Cyclist who lost leg in collision calls for action after another horror crash
A woman is fighting for her life after Wednesday's crash - a stone's throw away from where Victoria Lebrec was injured four years ago
21 September, 2018 — By Emily Finch
Victoria Lebrec speaking at a cyclists ‘die-in’ last year
A CYCLIST who lost her leg in a collision four years ago has called for more segregated lanes after a woman was left fighting for her life following another horror crash this week.
Victoria Lebrec was lucky to survive after she was crushed by a left-turning lorry at the junction of St John Street and Clerkenwell Road, a stone’s throw from the spot where a female cyclist was injured on Wednesday.
The unnamed cyclist remained in a “critical” condition yesterday (Thursday).
Witnesses described seeing paramedics treat her for almost an hour before taking her to an east London hospital.
Ms Lebrec, 27, said working with Islington Council to improve cycle safety had proved “slow”.
She told the Tribune: “It’s frustrating because these collisions keep happening. The main thing they need to do is build segregated cycle lanes because, at the moment, a lot of cycling is stop and start, with people in cars parking or stopping in the road.
“Junctions cause a particular problem and they need to be made safer.”
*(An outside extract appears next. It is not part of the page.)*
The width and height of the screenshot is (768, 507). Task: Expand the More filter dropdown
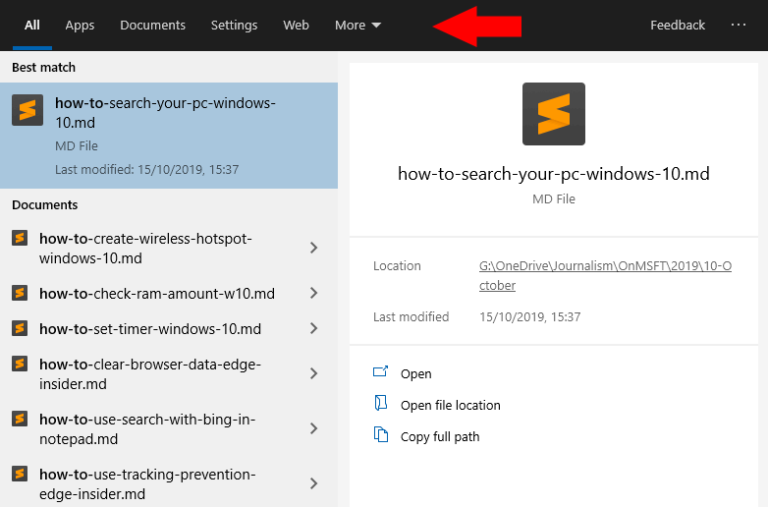coord(358,25)
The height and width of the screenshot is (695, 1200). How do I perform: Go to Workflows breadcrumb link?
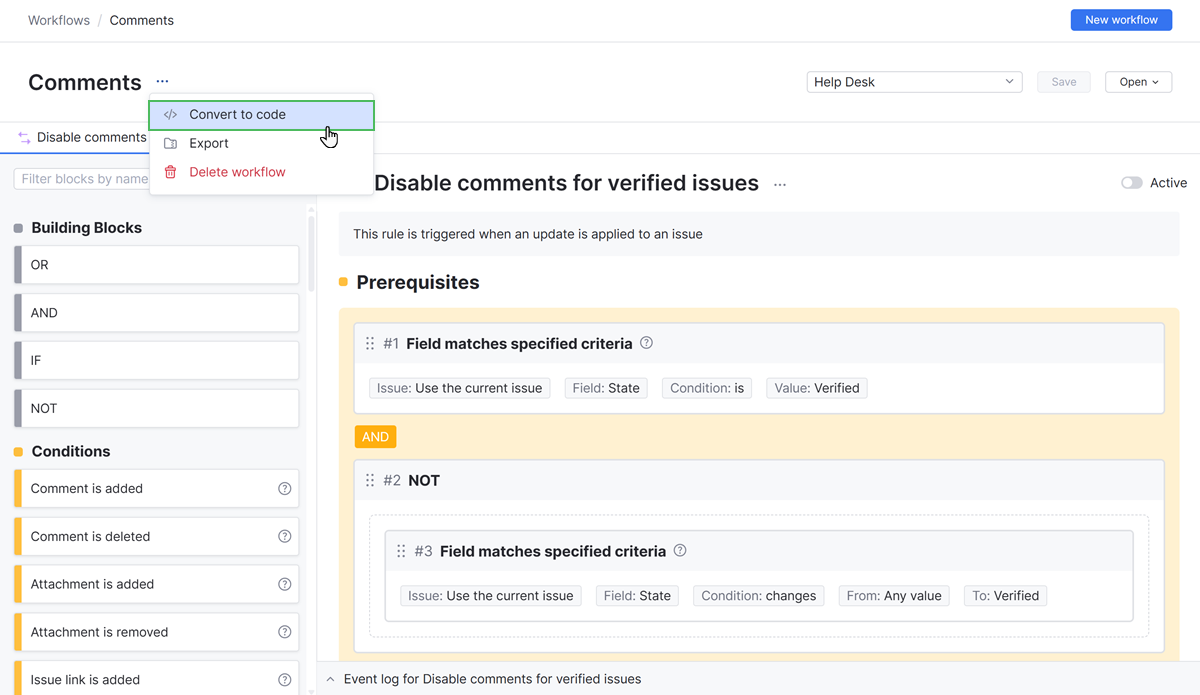tap(59, 20)
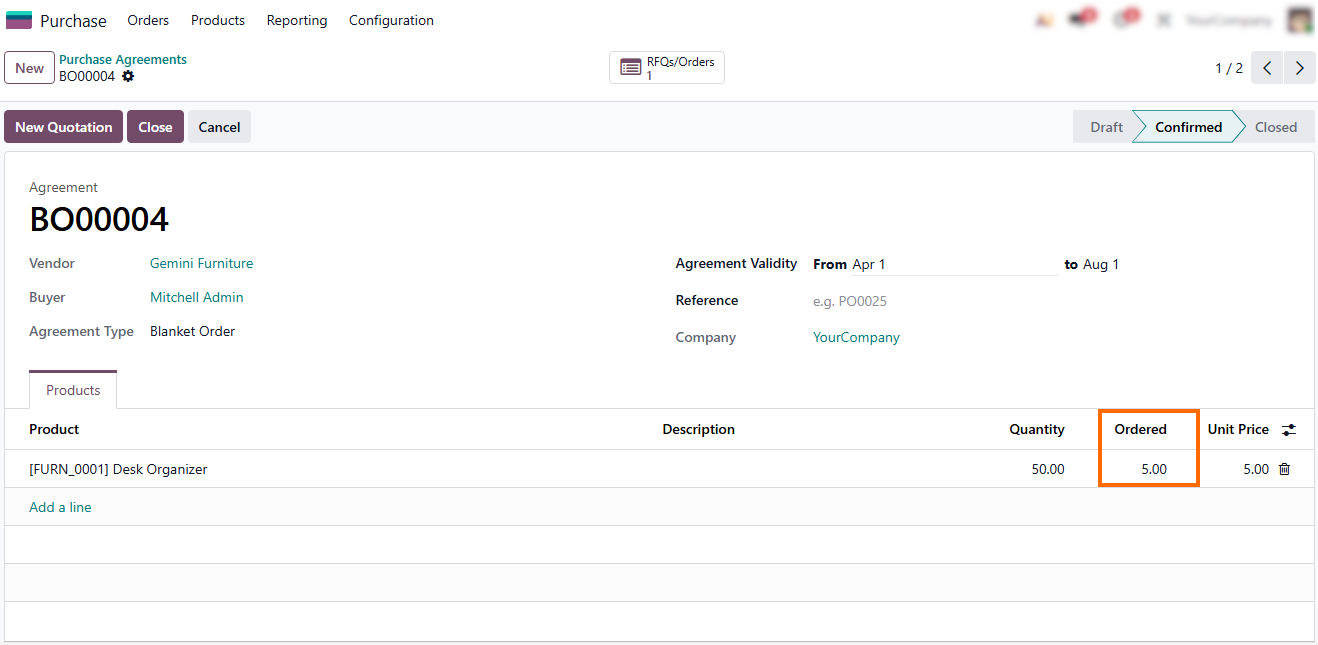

Back in 2015, Ms Lebrec, who now helps crash victims through the charity Road Peace, met senior figures from Islington Council, Transport for London (TfL) and the London Mayor’s office to work on improvements to roads from Old Street to Clerkenwell.
She said: “They were going to make it safer, but nothing has happened. There’s been so much back and forth with all sides blaming each other over what’s happening.”
But she is “pleased” the Town Hall worked with TfL on the extension of Cycle Superhighway 6, launched yesterday (Thursday).
The new segregated cycle lane connecting Farringdon to King’s Cross was delivered in partnership with Islington and Camden councils.
Police and ambulance crews were called to a stretch of St John Street at the junction of Clerkenwell Road following reports of Wednesday’s collision.
“She looked pretty bad,” said a restaurant worker, who witnessed paramedics attempting to “resuscitate” the cyclist. “They took a long time to stabilise her before taking her away.”
Simon Munk, from London Cycling Campaign, said the lack of segregated cycle lanes in St John Street, coupled with the “knackered” road surface, made it a “horrible” route for cyclists.
The road has only an advisory cycle lane, with cars able to park on one side of the road.
Mr Munk said: “The facilities there for cyclists are non-existent. The overall pattern in Islington is that there hasn’t been much movement on cycling schemes.
“I would like to see Islington Council undertake more consultations to build more cycle lanes, not just talk about consultations.”
There has been a series of collisions involving cyclists in recent months. Last month, Sarah Doone, was struck by a cement truck at Old Street roundabout.
The scene in Old Street this summer
Soren Aarlev died after a collision in nearby Goswell Road in July.
Islington environment chief Councillor Claudia Webbe said she was “deeply concerned” about the collision in her Bunhill ward.
“It is important that adequate space is created to reduce critical incidents and deaths to zero,” she said. “We are working on a joined-up cycle safety route along Old Street to Clerkenwell Road.
“It is my belief that a substantial reduction in through traffic along this route is necessary. This would necessitate significant changes in neighbouring streets, including in St John Street between Smithfield and Clerkenwell Road, where this latest incident occurred.
“This very important project is in development. I will be urging for this work to be sped up.”
She had raised the latest accident with Mr Khan and his transport deputy Heidi Alexander, adding: “They have committed to work closely with Islington.”